**DATASET RECORDS**
------
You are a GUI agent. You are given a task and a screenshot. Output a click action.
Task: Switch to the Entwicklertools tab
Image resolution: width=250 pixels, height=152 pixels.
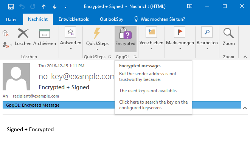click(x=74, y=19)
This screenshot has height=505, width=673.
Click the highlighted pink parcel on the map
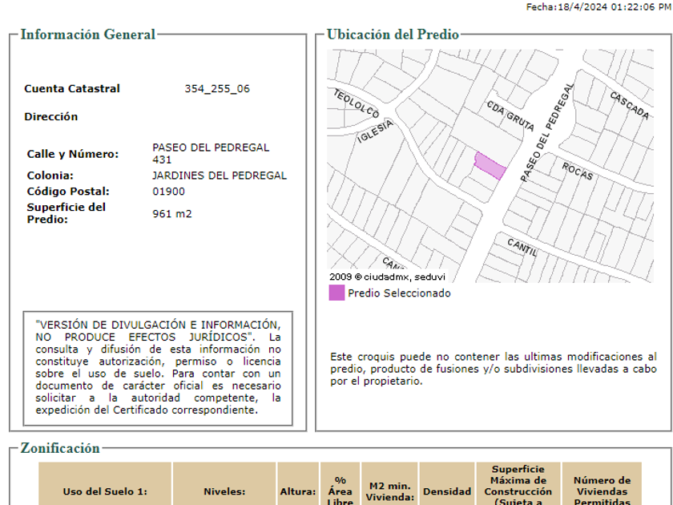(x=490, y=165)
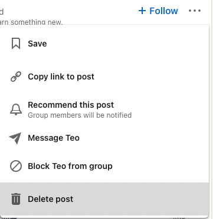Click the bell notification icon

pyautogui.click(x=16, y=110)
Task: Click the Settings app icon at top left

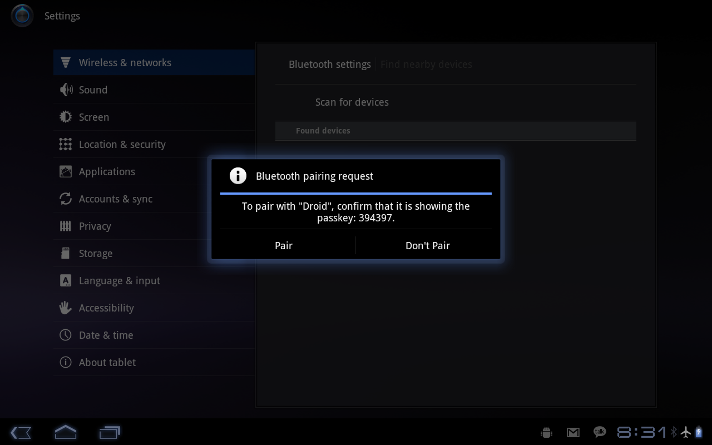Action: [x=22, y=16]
------
**TASK ITEM**
All lines in the records above that contain "screenshot" are to be reported.

**TASK SOLUTION**
You are a GUI agent. You are given a task and a screenshot. Output a click action.
This screenshot has height=505, width=673.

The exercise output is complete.